Le JoongAng Ilbo, quotidien conservateur, a bien du mal à cacher sa peine de voir “les socialistes pour la première fois au pouvoir depuis 17 ans“, oubliant au passage les 5 ans de gouvernement Jospin (mais il est vrai qu’en Corée, le Premier Ministre n’est qu’un directeur de cabinet du Président).  Le quotidien qui titre “Le choc Hollande sur l’économie mondiale” affirme que “le changement pour Hollande c’est renverser toutes les mesures mises en place par Sarkozy.” Si Hollande a remporté les élections, c’est parce que son discours aurait su séduire “tous ceux qui ont dû se serrer la ceinture suite à la crise” en promettant notamment la création de 60 000 postes dans l’Education Nationale et le retour de la retraite à 60 ans.

Mais le quotidien ajoute que Hollande n’a pas précisé comment il financerait ses mesures. “Tout juste a-t-il parlé d’imposer les très riches à 75% et les hauts revenus à 45% au lieu de 41%.” Le JoongAng Ilbo en est persuadé: “beaucoup craignent la logique des socialistes: augmentation des impôts -> augmentation des dépenses publiques -> remise à flot de l’économie -> croissance économique -> création d’emplois“. Et de conclure en citant un électeur d’un quartier huppé parisien: “Si Hollande passe, je m’exile.”

Le Chosun Ilbo, premier quotidien du pays et également conservateur, n’est pas non plus étouffé par la joie et titre également “Le choc Hollande sur l’économie mondiale”. Il offre un panorama plus complet de l’impact de l’élection de Hollande: une remise en cause des choix du couple Merkel Sarkozy au profit de la croissance et au détriment de la rigueur budgétaire, et le retrait prématuré des troupes françaises d’Afghanistan. Le quotidien rappelle également la situation médiocre dans laquelle Sarkozy laisse la France: “10% de chômeurs, le plus haut niveau depuis 13 ans, 1,6% de croissance économique et l’humiliation d’avoir perdu son triple A.”

Face à cette situation le quotidien rappelle les choix du nouveau Président de “taxer la finance, et supprimer les avantages fiscaux pour les très grandes entreprises.” Une politique contraire à celle de Sarkozy qui prônait “la valorisation du travail et le développement de l’activité par les réductions d’impôt.” En somme pour le quotidien, Hollande  met l’accent sur la lutte contre les inégalités de la société française, plutôt que sur l’efficacité économique, choix qui expose au risque de voir les capitaux fuir la France. le Chosun Ilbo cite en exemple l’entreprise de biotechnologie Eurofins Scientific qui aurait choisi de déménager son siège au Luxembourg, et les “riches Français qui affluent sur le marché immobilier anglais.

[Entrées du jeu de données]
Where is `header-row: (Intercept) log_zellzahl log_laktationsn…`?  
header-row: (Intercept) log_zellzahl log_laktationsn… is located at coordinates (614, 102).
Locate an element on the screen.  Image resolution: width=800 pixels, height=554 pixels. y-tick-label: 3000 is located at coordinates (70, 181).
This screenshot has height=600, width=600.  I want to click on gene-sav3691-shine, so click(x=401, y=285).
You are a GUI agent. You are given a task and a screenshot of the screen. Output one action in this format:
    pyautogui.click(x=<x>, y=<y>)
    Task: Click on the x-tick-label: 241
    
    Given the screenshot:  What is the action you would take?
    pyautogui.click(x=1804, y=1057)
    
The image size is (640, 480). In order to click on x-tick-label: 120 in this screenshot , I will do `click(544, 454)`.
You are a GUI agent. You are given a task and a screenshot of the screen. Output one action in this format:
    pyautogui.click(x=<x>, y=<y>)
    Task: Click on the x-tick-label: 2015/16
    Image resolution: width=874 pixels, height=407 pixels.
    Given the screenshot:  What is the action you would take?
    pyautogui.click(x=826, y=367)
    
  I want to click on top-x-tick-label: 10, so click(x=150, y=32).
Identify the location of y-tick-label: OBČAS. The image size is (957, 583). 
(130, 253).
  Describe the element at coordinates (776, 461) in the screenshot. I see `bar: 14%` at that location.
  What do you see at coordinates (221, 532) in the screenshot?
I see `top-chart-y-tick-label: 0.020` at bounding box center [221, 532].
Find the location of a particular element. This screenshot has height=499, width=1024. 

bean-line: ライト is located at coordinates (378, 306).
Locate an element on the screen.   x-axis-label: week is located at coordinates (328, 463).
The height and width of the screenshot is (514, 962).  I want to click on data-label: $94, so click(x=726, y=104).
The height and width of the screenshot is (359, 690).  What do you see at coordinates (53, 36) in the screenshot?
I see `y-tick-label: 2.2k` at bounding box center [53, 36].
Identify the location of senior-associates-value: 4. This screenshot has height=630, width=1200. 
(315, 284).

TRAVAIL À FAIRE —
**1.** D'après le texte sur la presse coréenne, pourquoi Hollande a-t-il remporté les élections selon le JoongAng Ilbo ? Répondez en une à trois phrases.
**2.** Dans le texte sur la presse coréenne, relevez dans l'ordre toutes les étapes de la « logique des socialistes » que, selon le JoongAng Ilbo, beaucoup craignent.
**3.** Prolongez de quelques phrases le texte sur la presse coréenne, à la suite de son dernier paragraphe.

CORRIGÉ DE L'EXERCICE —
**1.** Selon le JoongAng Ilbo, Hollande a gagné parce que son discours aurait su séduire tous ceux qui ont dû se serrer la ceinture à la suite de la crise. Il a notamment promis la création de 60 000 postes dans l'Education Nationale et le retour de la retraite à 60 ans.

**2.**
1. Augmentation des impôts
2. Augmentation des dépenses publiques
3. Remise à flot de l'économie
4. Croissance économique
5. Création d'emplois

**3.**
Mais il n’est pas sûr qu’Hollande puisse mettre en oeuvre sa politique car pour le quotidien l’écart du second tour est moins élevé que prévu et les élections législatives sont incertaines. Hollande devra donc ménager le centre pour qui la rigueur budgétaire est un enjeu primordial.

Le Donga Ilbo, troisième grand quotidien national et lui aussi conservateur, est sans surprise sur la même ligne que ses deux confrères, affirmant qu’avec la prise de pouvoir des socialistes pour la première fois depuis 17 ans en France (décidément!), conjuguée à l’issue des élections en Grèce, c’est la politique d’austérité qui monte à l’échafaud, “replongeant l’Europe dans la tourmente.” Le quotidien consacre également un article à Valérie Trierweiler, première Première Dame de France non mariée et working mom.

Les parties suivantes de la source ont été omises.